TEXT SECTION:
:::::

Private companies step in to help SEA Games hosting

The government’s hosting of the event has so far been disastrous.


Written by

Updated: November 27, 2019

Private companies and well-meaning individuals are stepping up to help the country’s hosting of the Southeast Asian Games football tournaments.

Philippine Football Federation president Mariano “Nonong” Araneta said Southridge School in Alabang has offered its artificial pitch as one of the practice venues for the tournaments, while Vallacar Transit, which owns the Ceres Bus line, has provided 18 of its newest buses to transport teams to their matches.

Vallacar is headed by Leo Rey Yanson, who is also the owner of the country’s top football club, Ceres-Negros. Ceres buses were also used by organizers the last time the country hosted the tournament in 2005, following complaints with the vehicle being used by the teams.

The 18 buses are intended for the 11 men’s teams and six women’s squads with one spare bus in case of emergency. The vehicles are obviously an upgrade from the tourist buses that were used initially for the teams.

While the Ceres buses were only rolled out last Tuesday, after securing a permit from the LTFRB, the company already came to the rescue last Saturday when the PFF requested its help to transport the Indonesian team from the airport to its official hotel.

“We have been augmenting what is necessary,” Araneta said.

Araneta clarified that the PFF’s role is limited to the technical side of the tournament, which includes the conduct of the actual competition, while the Philippine SEA Games Organizing Committee is in charge of the organization of the games, ranging from the accommodations to the transportation.

:::::

EXERCISE 1:
Copy the rows from the line containing "Click the reviewer" through the line containing "click(20, 717)", both lines included, unchanged.

:::::

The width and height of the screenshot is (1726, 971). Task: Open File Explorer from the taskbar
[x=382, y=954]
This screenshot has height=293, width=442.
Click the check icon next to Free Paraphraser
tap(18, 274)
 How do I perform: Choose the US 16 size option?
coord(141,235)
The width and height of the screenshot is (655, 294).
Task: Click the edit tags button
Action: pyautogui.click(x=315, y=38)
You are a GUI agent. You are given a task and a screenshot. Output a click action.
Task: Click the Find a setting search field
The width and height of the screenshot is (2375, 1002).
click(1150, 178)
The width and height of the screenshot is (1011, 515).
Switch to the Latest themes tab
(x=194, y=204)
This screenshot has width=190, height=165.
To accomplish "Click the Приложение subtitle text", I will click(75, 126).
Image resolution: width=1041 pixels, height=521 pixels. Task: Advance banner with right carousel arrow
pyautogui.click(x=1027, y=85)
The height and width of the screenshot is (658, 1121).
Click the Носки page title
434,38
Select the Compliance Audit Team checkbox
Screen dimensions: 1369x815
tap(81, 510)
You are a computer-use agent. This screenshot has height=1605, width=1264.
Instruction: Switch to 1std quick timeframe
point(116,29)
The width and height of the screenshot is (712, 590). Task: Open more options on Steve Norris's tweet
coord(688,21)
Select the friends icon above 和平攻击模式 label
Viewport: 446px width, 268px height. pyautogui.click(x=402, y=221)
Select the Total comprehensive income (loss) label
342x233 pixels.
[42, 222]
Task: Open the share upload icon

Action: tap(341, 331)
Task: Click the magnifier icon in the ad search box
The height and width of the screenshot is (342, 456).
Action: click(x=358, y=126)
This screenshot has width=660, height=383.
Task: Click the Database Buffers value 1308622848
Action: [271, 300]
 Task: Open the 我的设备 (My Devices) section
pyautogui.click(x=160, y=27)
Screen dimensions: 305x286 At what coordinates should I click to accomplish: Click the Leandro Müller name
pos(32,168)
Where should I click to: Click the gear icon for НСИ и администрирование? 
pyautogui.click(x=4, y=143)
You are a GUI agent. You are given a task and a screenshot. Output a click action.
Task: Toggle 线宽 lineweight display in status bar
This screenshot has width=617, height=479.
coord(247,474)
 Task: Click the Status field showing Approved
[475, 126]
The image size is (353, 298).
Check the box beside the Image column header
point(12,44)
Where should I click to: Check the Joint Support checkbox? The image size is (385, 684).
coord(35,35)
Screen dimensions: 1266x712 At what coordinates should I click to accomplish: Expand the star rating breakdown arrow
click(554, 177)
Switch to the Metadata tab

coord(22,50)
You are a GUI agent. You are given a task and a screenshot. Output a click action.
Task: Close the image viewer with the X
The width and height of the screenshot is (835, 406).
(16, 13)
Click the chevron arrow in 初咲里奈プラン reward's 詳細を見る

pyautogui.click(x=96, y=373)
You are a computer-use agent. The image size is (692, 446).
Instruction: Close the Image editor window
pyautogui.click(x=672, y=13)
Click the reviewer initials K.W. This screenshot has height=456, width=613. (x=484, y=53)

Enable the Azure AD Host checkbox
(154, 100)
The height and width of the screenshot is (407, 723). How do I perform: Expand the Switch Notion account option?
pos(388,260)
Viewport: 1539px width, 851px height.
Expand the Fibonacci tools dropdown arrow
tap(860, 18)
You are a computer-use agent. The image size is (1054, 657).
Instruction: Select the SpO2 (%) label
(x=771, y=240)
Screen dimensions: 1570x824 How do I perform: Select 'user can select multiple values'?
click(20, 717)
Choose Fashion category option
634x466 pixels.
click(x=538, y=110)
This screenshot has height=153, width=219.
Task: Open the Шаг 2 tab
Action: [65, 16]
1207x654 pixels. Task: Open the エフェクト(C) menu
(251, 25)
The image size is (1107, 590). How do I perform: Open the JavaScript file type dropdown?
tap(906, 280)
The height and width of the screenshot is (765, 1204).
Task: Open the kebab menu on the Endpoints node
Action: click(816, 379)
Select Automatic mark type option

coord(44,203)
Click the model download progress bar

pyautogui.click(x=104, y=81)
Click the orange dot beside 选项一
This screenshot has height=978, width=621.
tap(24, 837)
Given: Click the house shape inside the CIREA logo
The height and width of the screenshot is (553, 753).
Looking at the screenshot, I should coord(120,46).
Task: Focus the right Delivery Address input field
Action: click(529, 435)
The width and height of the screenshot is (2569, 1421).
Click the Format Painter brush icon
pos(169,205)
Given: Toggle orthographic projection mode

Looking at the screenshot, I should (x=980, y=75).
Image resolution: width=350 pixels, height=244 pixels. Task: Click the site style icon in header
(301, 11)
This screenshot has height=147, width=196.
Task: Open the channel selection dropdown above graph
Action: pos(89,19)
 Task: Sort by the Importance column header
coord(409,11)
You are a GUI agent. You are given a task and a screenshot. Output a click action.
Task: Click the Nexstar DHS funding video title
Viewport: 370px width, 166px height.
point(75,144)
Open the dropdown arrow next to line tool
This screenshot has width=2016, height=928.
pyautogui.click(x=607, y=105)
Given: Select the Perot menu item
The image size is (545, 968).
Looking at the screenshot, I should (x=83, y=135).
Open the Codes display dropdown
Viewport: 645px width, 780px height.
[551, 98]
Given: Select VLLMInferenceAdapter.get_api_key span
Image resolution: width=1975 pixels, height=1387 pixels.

:::::

EXERCISE 2:
List every organization named in the SEA Games football article: companies, schools, clubs, federations, committees and agencies.

OUTPUT 1:
Click the reviewer initials K.W. This screenshot has height=456, width=613. (x=484, y=53)

Enable the Azure AD Host checkbox
(154, 100)
The height and width of the screenshot is (407, 723). How do I perform: Expand the Switch Notion account option?
pos(388,260)
Viewport: 1539px width, 851px height.
Expand the Fibonacci tools dropdown arrow
tap(860, 18)
You are a computer-use agent. The image size is (1054, 657).
Instruction: Select the SpO2 (%) label
(x=771, y=240)
Screen dimensions: 1570x824 How do I perform: Select 'user can select multiple values'?
click(20, 717)

OUTPUT 2:
- Philippine Football Federation (PFF)
- Southridge School
- Vallacar Transit (owner of the Ceres Bus line)
- Ceres-Negros
- LTFRB
- Philippine SEA Games Organizing Committee